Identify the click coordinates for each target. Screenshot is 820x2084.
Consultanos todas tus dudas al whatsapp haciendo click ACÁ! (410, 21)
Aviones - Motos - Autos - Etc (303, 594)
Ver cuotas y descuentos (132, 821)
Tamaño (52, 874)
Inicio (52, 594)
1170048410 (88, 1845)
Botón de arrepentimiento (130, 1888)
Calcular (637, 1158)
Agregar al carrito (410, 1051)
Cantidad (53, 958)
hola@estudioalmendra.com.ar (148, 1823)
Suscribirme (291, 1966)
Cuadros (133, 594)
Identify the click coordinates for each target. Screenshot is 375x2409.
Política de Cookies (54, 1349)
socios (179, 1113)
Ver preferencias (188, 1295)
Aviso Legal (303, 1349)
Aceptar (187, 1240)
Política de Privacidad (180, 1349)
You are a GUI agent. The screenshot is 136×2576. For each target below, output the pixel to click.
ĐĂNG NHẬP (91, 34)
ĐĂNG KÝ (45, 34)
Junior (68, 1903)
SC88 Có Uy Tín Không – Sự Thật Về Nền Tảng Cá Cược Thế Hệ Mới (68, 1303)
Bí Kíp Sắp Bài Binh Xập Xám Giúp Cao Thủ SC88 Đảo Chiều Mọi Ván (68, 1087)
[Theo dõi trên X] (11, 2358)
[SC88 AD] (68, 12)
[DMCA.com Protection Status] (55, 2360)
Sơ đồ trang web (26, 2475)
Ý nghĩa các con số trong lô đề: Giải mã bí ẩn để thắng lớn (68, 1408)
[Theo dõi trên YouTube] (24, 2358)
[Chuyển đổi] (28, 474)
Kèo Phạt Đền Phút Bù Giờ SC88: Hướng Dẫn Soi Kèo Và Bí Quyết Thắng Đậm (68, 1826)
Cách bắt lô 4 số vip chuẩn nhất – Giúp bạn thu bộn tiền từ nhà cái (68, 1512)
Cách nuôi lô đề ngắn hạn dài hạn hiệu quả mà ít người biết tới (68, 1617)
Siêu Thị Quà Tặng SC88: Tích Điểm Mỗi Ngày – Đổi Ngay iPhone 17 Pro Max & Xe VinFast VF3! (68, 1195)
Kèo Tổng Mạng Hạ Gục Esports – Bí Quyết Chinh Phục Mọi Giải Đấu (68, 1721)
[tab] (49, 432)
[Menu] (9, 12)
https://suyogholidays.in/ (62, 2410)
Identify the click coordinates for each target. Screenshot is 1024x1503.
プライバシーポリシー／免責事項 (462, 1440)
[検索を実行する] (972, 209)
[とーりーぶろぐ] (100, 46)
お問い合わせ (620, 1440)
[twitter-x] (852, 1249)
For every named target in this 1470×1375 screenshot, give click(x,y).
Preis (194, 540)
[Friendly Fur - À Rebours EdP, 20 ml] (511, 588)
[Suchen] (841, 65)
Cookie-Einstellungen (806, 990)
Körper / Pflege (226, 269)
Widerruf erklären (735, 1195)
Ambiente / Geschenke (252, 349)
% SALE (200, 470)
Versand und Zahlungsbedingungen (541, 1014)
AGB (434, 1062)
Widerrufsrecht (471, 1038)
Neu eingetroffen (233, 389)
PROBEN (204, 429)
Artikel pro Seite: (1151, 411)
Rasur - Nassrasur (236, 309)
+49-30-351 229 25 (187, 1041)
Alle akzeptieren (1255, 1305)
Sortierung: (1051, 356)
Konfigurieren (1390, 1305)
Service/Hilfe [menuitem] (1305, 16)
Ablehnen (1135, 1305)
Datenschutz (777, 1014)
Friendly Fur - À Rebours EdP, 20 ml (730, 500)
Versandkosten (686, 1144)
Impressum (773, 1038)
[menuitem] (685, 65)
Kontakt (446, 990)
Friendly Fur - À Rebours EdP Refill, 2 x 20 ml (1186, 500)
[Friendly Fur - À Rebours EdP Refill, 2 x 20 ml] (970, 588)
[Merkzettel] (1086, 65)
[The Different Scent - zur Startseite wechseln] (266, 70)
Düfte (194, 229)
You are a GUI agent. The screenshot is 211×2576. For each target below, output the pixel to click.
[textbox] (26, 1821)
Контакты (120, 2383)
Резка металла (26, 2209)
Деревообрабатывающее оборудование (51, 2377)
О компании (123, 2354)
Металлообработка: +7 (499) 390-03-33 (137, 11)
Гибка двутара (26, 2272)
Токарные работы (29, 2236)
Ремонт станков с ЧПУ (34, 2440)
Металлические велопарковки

------------------------------------------------------------------------

(TASK BRIEF):
Please give back all of the data exactly as it appears.

(ANSWER TO THIS TASK):
Identify the click coordinates for each target. Screenshot is 820x2084.
Consultanos todas tus dudas al whatsapp haciendo click ACÁ! (410, 21)
Aviones - Motos - Autos - Etc (303, 594)
Ver cuotas y descuentos (132, 821)
Tamaño (52, 874)
Inicio (52, 594)
1170048410 (88, 1845)
Botón de arrepentimiento (130, 1888)
Calcular (637, 1158)
Agregar al carrito (410, 1051)
Cantidad (53, 958)
hola@estudioalmendra.com.ar (148, 1823)
Suscribirme (291, 1966)
Cuadros (133, 594)
Identify the click coordinates for each target. Screenshot is 375x2409.
Política de Cookies (54, 1349)
socios (179, 1113)
Ver preferencias (188, 1295)
Aviso Legal (303, 1349)
Aceptar (187, 1240)
Política de Privacidad (180, 1349)
You are a GUI agent. The screenshot is 136×2576. For each target below, output the pixel to click.
ĐĂNG NHẬP (91, 34)
ĐĂNG KÝ (45, 34)
Junior (68, 1903)
SC88 Có Uy Tín Không – Sự Thật Về Nền Tảng Cá Cược Thế Hệ Mới (68, 1303)
Bí Kíp Sắp Bài Binh Xập Xám Giúp Cao Thủ SC88 Đảo Chiều Mọi Ván (68, 1087)
[Theo dõi trên X] (11, 2358)
[SC88 AD] (68, 12)
[DMCA.com Protection Status] (55, 2360)
Sơ đồ trang web (26, 2475)
Ý nghĩa các con số trong lô đề: Giải mã bí ẩn để thắng lớn (68, 1408)
[Theo dõi trên YouTube] (24, 2358)
[Chuyển đổi] (28, 474)
Kèo Phạt Đền Phút Bù Giờ SC88: Hướng Dẫn Soi Kèo Và Bí Quyết Thắng Đậm (68, 1826)
Cách bắt lô 4 số vip chuẩn nhất – Giúp bạn thu bộn tiền từ nhà cái (68, 1512)
Cách nuôi lô đề ngắn hạn dài hạn hiệu quả mà ít người biết tới (68, 1617)
Siêu Thị Quà Tặng SC88: Tích Điểm Mỗi Ngày – Đổi Ngay iPhone 17 Pro Max & Xe VinFast VF3! (68, 1195)
Kèo Tổng Mạng Hạ Gục Esports – Bí Quyết Chinh Phục Mọi Giải Đấu (68, 1721)
[tab] (49, 432)
[Menu] (9, 12)
https://suyogholidays.in/ (62, 2410)
Identify the click coordinates for each target. Screenshot is 1024x1503.
プライバシーポリシー／免責事項 (462, 1440)
[検索を実行する] (972, 209)
[とーりーぶろぐ] (100, 46)
お問い合わせ (620, 1440)
[twitter-x] (852, 1249)
For every named target in this 1470×1375 screenshot, give click(x,y).
Preis (194, 540)
[Friendly Fur - À Rebours EdP, 20 ml] (511, 588)
[Suchen] (841, 65)
Cookie-Einstellungen (806, 990)
Körper / Pflege (226, 269)
Widerruf erklären (735, 1195)
Ambiente / Geschenke (252, 349)
% SALE (200, 470)
Versand und Zahlungsbedingungen (541, 1014)
AGB (434, 1062)
Widerrufsrecht (471, 1038)
Neu eingetroffen (233, 389)
PROBEN (204, 429)
Artikel pro Seite: (1151, 411)
Rasur - Nassrasur (236, 309)
+49-30-351 229 25 (187, 1041)
Alle akzeptieren (1255, 1305)
Sortierung: (1051, 356)
Konfigurieren (1390, 1305)
Service/Hilfe [menuitem] (1305, 16)
Ablehnen (1135, 1305)
Datenschutz (777, 1014)
Friendly Fur - À Rebours EdP, 20 ml (730, 500)
Versandkosten (686, 1144)
Impressum (773, 1038)
[menuitem] (685, 65)
Kontakt (446, 990)
Friendly Fur - À Rebours EdP Refill, 2 x 20 ml (1186, 500)
[Friendly Fur - À Rebours EdP Refill, 2 x 20 ml] (970, 588)
[Merkzettel] (1086, 65)
[The Different Scent - zur Startseite wechseln] (266, 70)
Düfte (194, 229)
You are a GUI agent. The screenshot is 211×2576. For each target below, output the pixel to click.
[textbox] (26, 1821)
Контакты (120, 2383)
Резка металла (26, 2209)
Деревообрабатывающее оборудование (51, 2377)
О компании (123, 2354)
Металлообработка: +7 (499) 390-03-33 (137, 11)
Гибка двутара (26, 2272)
Токарные работы (29, 2236)
Ремонт станков с ЧПУ (34, 2440)
Металлические велопарковки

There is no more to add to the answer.